By the age of 16, Lindrum was regularly making breaks of over 1000 during practice at the London Tavern, Elizabeth Street, Melbourne, where his father was running three billiard tables. By 1921 he was defeating his older brother but always refused to play him for the title of champion of Australia.
During the mid 1920s Lindrum’s standard of play was without competition in Australia, with many players refusing to compete against him. As a result, exhibition matches were organised, often with New Zealand champion Clark McConachy.
It was not untill 1929 that Willie Smith, considered by many to be one of the best English billiards players of the time, visited Australia and played three fairly even matches against Lindrum. At one game all, Lindrum was forced to abandon the third game midway through, upon the imminent death of his girlfriend. While technically the match was a forfeit, Smith refused to accept the trophy and insisted it be awarded to Lindrum.

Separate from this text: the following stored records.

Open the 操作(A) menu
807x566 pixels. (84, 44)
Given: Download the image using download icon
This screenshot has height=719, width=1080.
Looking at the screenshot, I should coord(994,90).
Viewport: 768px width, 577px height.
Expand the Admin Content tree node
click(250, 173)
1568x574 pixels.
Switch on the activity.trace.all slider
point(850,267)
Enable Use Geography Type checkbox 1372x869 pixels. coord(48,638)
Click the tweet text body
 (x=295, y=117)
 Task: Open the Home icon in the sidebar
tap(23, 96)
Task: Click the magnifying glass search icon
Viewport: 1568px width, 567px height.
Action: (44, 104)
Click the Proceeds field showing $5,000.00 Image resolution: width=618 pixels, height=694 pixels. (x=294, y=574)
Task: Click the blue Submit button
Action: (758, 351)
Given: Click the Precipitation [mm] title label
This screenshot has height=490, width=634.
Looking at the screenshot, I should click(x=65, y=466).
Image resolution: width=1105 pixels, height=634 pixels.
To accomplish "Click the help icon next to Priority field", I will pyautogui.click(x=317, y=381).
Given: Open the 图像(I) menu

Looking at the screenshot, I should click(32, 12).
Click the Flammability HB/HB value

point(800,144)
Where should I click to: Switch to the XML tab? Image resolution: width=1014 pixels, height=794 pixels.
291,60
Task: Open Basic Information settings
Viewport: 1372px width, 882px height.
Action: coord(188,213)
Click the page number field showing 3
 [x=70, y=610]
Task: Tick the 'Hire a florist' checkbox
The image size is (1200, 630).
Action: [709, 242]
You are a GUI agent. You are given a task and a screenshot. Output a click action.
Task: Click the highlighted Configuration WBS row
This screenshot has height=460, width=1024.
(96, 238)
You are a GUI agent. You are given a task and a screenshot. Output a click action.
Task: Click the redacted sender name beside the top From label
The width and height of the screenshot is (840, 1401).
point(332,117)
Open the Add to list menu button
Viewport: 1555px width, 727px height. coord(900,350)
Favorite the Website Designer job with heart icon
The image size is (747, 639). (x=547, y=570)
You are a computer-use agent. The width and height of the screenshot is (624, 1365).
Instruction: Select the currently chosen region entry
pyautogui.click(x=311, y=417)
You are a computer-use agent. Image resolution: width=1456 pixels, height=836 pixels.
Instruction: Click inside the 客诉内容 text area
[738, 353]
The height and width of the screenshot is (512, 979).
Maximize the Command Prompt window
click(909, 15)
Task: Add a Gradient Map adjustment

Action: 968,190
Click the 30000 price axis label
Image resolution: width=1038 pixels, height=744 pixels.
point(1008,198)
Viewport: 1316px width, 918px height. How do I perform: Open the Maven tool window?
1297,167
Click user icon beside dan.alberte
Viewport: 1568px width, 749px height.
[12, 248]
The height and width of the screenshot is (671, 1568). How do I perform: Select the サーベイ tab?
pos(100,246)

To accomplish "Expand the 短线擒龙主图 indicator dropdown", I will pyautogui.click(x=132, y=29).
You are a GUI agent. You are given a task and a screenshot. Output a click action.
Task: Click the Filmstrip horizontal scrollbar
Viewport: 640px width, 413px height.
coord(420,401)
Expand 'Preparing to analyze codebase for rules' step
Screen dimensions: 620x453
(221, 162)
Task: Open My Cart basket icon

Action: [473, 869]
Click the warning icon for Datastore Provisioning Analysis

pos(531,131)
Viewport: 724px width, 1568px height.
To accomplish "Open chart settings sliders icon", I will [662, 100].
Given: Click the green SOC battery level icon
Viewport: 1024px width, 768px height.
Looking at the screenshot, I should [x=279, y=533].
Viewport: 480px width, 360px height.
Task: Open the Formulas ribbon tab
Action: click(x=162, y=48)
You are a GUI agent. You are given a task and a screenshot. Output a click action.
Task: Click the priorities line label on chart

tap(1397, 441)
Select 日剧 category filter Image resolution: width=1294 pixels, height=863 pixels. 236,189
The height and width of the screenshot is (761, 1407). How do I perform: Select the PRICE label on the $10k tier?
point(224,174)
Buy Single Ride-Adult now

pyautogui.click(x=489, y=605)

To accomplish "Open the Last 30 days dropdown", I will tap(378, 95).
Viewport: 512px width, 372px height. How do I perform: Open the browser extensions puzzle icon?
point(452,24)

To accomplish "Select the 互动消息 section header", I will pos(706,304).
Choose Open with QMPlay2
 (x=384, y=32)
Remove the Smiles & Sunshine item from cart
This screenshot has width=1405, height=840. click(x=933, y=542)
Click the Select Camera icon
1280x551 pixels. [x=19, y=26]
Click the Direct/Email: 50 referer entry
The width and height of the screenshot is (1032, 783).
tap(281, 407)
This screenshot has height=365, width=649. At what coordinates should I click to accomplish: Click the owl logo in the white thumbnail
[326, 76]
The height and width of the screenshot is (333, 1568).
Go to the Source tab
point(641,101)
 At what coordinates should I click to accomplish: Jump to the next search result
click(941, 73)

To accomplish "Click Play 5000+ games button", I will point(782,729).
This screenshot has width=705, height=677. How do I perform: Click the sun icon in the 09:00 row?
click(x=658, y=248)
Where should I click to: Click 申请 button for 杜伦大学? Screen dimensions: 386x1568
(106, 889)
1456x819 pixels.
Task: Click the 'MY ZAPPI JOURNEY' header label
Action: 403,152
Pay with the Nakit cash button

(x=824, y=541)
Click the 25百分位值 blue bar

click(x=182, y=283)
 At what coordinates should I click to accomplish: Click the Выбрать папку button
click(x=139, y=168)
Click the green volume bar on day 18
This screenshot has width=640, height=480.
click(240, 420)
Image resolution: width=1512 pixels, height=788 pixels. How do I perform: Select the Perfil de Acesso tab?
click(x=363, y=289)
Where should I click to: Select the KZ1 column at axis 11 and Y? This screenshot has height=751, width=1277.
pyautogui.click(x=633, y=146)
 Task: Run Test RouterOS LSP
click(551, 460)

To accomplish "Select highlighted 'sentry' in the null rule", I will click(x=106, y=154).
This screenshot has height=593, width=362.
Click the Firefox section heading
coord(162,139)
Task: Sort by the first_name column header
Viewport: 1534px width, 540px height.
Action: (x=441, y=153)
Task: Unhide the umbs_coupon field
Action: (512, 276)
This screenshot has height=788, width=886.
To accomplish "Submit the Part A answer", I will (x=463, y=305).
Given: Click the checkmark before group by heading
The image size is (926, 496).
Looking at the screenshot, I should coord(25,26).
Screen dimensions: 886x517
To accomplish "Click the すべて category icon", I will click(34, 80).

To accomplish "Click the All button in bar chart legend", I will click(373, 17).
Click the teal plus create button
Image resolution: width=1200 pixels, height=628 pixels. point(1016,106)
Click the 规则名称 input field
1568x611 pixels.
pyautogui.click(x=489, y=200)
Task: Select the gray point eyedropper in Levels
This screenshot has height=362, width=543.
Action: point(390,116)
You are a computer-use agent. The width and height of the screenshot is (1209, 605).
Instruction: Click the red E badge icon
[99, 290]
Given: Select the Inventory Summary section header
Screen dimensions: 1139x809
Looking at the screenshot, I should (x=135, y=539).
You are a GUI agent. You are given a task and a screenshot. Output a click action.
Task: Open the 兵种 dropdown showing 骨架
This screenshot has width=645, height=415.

Smith, McConachy and Lindrum departed Australia in September 1929 for a tour of England. Between 1929 and 1933 Lindrum dominated the English billiards scene. Often he would start by conceding up to 7000 points to his opponents. Lindrum and his main rivals, McConachy, Smith, Joe Davis and Tom Newman, were considered ‘the big five’.
On February 19, 1931, Lindrum gave a billiards exhibition for the King and other members of the Royal Family at Buckingham Palace. The King presented Lindrum with a pair of gold and enamel cuff-links bearing the royal monogram. These formed part of Lindrum’s essential attire for the remainder of his playing career.
Lindrum won the 1933 world championship and argued that he should be allowed to defend his title in Australia. The match was organised to coincide with the Melbourne centenary celebrations in September 1934. His challengers were McConachy and Davis. Lindrum won this title, but in subsequent years the title became dormant for lack of challengers, until Lindrum relinquished it in 1951 to McConachy who held it until 1968.
During World War II, he raised over $1 million for charity, mainly through staging nearly 4000 exhibition matches throughout Australia.
A few of his many records included the world speed record, set in June 1927, when he scored 816 in 23 minutes in an unfinished break.
In Manchester 1930, Lindrum set a record aggregate of 30,817 during the fortnight (48 hrs) match against Willie Smith. In this match he made ten breaks over 1000 with a highest of 2419. In his final match of the tour against Smith in London, Lindrum’s performance set numerous records: the highest individual aggregate (36,256), the largest winning margin (21,285), a record match average (262), and a record number of four-figure breaks (11). Smith, although beaten, had played exceptionally with an average of 109 per innings for the match.
His record break of 4137 was made in a match he lost against Davis at Thurston Hall, London on January 19, 1932. Lindrum occupied the table for 2 hours 55 minutes, for about 1900 consecutive scoring shots. He also holds the record break for each country that he played in, the fastest century break (46 seconds) and 1011 points in 30 minutes. In 1933 on a tour to South Africa Lindrum claimed a new world record for fast scoring when he completed 1000 points in 28 minutes in Johannesburg. Many of his results brought on changes to the rules of the game.
Lindrum was made an Officer of the British Empire (OBE) in 1958 for his services to billiards and charities and was made a Member of the Order of Australia (AM).